## Problem
Only an exact repetition of the lines from the one that holds "You are a computer-use agent. This" to the end of the records is wanted.

┄┄┄┄┄┄┄┄┄┄┄┄┄┄┄┄┄┄┄┄

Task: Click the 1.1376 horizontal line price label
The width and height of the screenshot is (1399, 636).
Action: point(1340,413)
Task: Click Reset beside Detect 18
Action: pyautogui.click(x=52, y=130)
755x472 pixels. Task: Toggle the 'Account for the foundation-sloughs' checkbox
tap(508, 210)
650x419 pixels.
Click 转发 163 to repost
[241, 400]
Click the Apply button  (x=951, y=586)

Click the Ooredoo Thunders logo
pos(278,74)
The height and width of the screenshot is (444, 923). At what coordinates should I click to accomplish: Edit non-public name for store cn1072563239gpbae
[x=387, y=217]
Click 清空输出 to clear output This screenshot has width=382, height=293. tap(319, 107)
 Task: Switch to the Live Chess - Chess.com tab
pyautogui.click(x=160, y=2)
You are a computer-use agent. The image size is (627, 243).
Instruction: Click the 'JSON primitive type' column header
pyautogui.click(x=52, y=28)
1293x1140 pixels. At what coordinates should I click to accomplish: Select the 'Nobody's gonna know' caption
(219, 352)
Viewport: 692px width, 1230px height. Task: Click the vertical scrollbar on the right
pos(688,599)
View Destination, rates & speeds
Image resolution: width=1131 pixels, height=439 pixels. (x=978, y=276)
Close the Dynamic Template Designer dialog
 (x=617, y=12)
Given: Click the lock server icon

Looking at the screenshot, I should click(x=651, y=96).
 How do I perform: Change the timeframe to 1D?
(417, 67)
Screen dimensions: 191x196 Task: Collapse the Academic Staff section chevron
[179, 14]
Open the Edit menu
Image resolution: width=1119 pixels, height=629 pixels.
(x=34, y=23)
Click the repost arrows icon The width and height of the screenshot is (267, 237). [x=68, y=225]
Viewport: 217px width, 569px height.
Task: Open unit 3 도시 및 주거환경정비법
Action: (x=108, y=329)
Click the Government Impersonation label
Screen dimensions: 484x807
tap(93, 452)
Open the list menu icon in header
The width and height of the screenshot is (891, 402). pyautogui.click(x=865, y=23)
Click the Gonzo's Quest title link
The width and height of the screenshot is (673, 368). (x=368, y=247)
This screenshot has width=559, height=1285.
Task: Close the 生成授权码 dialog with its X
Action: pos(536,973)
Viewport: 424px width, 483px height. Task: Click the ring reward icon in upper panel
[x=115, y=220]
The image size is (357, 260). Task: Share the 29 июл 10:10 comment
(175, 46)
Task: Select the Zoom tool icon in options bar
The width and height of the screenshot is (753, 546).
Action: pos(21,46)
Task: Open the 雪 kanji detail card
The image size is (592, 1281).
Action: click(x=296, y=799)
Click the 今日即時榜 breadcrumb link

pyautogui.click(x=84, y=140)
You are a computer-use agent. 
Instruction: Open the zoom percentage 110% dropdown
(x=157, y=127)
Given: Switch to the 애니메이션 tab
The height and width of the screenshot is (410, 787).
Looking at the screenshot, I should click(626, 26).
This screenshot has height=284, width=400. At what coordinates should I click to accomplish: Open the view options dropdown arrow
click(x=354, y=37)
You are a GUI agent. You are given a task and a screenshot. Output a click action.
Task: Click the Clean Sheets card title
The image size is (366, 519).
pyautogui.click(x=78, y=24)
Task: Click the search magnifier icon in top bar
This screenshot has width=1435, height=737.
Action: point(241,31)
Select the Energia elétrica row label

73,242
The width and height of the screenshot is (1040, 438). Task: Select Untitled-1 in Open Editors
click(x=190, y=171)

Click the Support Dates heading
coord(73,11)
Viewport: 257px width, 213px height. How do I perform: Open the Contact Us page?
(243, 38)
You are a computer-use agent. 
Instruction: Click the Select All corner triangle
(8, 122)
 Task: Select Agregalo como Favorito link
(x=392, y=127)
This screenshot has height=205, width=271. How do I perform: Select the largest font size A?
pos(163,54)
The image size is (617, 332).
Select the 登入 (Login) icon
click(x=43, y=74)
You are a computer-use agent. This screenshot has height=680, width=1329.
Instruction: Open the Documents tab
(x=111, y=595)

┄┄┄┄┄┄┄┄┄┄┄┄┄┄┄┄┄┄┄┄

## Result of this task
You are a computer-use agent. This screenshot has height=680, width=1329.
Instruction: Open the Documents tab
(x=111, y=595)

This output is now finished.